**The tasks**
**1)** Shorten the paragraph of the Haskell generics message that begins "Besides the runtime types" and keep its main points.
**2)** Continue the Haskell generics message below from the point where it stops.
──────── Text excerpt ────────
Hi Bruno (and all), Sorry for being so sluggish---but I just wanted to chime in with my comments on Bruno's summary. On Oct 3, 2006, at 7:47 AM, Bruno Oliveira wrote:
Hello all,
====================================================================== = Approach: A Lightweight Implementation of Generics and Dynamics
Required features: - Haskell 98 + existential types
Usage: - Library Writer: Responsible for the sums-of-products machinery, the representation(s) data type(s) to be defined in the library and defining the class and standard instances for "Representable". The library writer needs to be have a deep knowledge about generic programming. - Power User: Defines the boilerplate for new data types. Needs to be fairly familiar with the implementation. - User: defines generic functions by pattern matching on the structure of "Rep". This requires that he is comfortable with sums of products and isomorphisms. For convenience, the user should also provide a definition that uses the type class "Representable", which avoids the representations to be passed explicitly. - End User: If "Representable" is used, then the end can just use generic functions in the same way as any other ad-hoc (that is, type class overloaded) functions.
I'm trying to get these roles straight in my head. I think we're going to have a similar division for many of the library proposals. A Generic library has several important components: the "framework" or way of representing a particular type, instances of this framework for the primitive types, helper functions for creating instances for new types, and a base set of generic operations/support code to get things started. The "Library writer" is responsible for all of these. A user of the generic library may want to do two things: (a) define new type-indexed functions (b) ensure that their datatypes can be used with type-indexed functions In Bruno's terminology, - Power User: does both of these - User: does (b) but not (a) - End User: does neither, just calls existing type-indexed functions on existing datatypes. Note that we could imagine eliminating/automating (b) for some platforms with Template Haskell.
Extensibility: - Data types are non-extensible, however we can try to combine the approach with type classes to get some form of extensibility (RepLib proposes one solution like this).
I think I prefer the term "Specializability" (even though it is more of a mouthful.) Generic functions can be specialized at particular datatypes to specific operations. (LIGD does not support this behavior, but could be extended to do so by pushing RepLib through the GADT translation.)
Performance considerations: - Sums of products based and therefore involving considerable performance penalties.
Besides the runtime types and sums-of-products explosion, there is also the issue of applying the identity function type coercions (if they are not optimized away). Those at least would be eliminated by using a GADT. Aside: should we be developing a benchmark suite if we are actually going to be making decisions about performance? I don't want to guess here. Given that we will be collecting versions of several functions for each library, we should be able to run sort of "Library shootout". I also would like to know if there are some specific Haskell extensions that could dramatically improve performance. These extensions would not be portable, of course, but perhaps for specific platforms we could support optimized execution.
──────── Information supplied ────────
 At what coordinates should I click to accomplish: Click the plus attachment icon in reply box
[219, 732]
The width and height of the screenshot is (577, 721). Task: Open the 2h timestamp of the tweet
────────
**The replies**
**1)** Beyond runtime types and the sums-of-products explosion, identity-function type coercions add overhead unless they are optimized away, and a GADT would remove them. The writer asks whether a benchmark suite should be built before any decisions about performance are made. Because several functions will be collected for each library, a "Library shootout" should be possible. The writer also wants to know whether particular Haskell extensions could greatly improve performance. These would not be portable, but they could support optimized execution on specific platforms.

**2)**
Expressibility: - Can do both producer and consumer functions. - Multiple representations needed for generic functions of different arities; - No local redefinitions.
I think we should separate expressibility of the generic functions and expressibility wrt to what type information can index such functions. For the former we talk about producer/consumer functions (read/show), functions of different arities (map,zip), functions defined by higher- order types (map, count, reduce), functions requiring type-indexed types (the zipper, bit-packed arrays, generalized tries). For the latter, we talk about the ability to use the library with types that contain records nested datatypes higher-kinded types (what kinds?) datatypes with existential components (both of kind type and higher kinds) datatypes with first-class polymorphic components (both of kind type and higher kinds) above with class constraints GADTs (simple, and those that subsume existentials...) datatypes with higher-kinded type arguments (I see that Johan also mentions this division in his email.) What do you mean by "local redefinitions"?
Boilerplate: - Isomorphisms between sums of products and data types - Instances of Representable - Smart constructors for representation of data types
Helpful extra features: - GADTs (already implemented in GHC) allow more direct definitions of generic functions, since there is no need to apply the type coercions explicitly;
- A boilerplate generation mechanism. This would effectively mean that power users would not be necessary.
- Open data types and functions in order for extensibility.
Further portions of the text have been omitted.